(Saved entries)
BEGIN

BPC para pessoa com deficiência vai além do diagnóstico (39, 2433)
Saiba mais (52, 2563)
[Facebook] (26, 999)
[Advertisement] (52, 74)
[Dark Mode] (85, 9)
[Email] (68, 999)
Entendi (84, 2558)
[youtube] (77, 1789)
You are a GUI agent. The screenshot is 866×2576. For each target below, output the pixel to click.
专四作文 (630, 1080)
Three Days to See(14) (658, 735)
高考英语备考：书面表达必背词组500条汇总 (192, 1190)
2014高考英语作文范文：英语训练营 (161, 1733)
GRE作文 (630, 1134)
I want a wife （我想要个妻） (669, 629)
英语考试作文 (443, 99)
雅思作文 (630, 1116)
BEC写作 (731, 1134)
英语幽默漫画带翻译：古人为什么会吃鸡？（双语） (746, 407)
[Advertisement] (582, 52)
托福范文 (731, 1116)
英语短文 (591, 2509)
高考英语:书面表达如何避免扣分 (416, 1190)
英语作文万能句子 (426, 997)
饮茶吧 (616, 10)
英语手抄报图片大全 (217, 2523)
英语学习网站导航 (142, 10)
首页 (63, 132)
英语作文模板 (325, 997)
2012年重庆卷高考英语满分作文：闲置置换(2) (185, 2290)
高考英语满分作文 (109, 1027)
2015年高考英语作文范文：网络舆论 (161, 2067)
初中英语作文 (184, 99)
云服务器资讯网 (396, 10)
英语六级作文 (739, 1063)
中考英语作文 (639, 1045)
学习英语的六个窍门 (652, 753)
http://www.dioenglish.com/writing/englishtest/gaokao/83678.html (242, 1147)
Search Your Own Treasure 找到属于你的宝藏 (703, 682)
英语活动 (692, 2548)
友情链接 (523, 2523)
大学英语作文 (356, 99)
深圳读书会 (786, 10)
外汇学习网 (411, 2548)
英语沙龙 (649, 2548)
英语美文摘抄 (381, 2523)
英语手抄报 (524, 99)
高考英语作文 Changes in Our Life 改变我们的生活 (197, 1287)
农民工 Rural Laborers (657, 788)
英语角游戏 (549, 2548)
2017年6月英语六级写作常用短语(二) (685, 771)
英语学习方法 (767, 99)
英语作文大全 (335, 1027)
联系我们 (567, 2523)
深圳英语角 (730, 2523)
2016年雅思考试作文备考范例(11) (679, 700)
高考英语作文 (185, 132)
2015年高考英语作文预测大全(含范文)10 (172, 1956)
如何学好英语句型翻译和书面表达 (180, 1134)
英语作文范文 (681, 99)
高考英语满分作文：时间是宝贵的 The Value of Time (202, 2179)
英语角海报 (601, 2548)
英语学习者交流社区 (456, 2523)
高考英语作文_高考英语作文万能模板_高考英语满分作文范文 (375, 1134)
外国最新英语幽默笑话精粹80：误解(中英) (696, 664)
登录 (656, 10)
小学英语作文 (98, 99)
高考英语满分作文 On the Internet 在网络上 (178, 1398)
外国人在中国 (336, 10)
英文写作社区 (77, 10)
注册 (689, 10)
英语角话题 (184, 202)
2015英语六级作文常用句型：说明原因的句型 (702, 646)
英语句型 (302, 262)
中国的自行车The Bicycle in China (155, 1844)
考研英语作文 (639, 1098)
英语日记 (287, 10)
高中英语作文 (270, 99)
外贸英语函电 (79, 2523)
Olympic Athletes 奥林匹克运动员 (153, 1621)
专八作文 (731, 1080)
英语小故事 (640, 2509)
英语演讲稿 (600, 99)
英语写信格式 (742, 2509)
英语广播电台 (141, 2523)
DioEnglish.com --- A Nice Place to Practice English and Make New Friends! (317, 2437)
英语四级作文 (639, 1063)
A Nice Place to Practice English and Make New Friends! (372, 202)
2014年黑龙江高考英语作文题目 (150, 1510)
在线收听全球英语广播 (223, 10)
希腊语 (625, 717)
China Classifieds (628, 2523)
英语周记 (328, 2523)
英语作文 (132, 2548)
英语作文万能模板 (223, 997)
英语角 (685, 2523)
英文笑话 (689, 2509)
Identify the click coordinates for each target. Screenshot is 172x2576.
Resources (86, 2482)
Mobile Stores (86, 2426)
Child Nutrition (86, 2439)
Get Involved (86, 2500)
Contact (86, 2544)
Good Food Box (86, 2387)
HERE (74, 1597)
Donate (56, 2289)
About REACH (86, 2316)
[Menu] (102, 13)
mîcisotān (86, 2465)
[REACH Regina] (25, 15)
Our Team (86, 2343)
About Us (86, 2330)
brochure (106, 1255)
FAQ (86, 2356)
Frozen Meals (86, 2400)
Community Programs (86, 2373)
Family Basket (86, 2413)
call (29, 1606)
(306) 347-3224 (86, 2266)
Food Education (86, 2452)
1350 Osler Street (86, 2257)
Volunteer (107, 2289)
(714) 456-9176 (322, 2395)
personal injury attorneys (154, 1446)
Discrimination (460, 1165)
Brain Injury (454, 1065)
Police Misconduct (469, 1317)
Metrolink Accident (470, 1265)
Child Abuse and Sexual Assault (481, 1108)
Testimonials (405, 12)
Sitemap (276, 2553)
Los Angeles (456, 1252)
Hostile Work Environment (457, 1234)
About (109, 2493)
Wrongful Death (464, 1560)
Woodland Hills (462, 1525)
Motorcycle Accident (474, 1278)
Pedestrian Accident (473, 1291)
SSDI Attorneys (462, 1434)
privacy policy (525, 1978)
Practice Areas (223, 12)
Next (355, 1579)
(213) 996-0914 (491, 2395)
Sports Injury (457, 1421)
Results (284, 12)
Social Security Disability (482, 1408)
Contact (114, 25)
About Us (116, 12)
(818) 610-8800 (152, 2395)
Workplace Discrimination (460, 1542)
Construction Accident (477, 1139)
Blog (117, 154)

END

▶ INSTRUCTIONS TO FOLLOW
Look above for the line holding "Saiba mais (52, 2563)". Print it and every line after it, exactly, through the line holding "Three Days to See(14) (658, 735)".

▶ ANSWER AREA
Saiba mais (52, 2563)
[Facebook] (26, 999)
[Advertisement] (52, 74)
[Dark Mode] (85, 9)
[Email] (68, 999)
Entendi (84, 2558)
[youtube] (77, 1789)
You are a GUI agent. The screenshot is 866×2576. For each target below, output the pixel to click.
专四作文 (630, 1080)
Three Days to See(14) (658, 735)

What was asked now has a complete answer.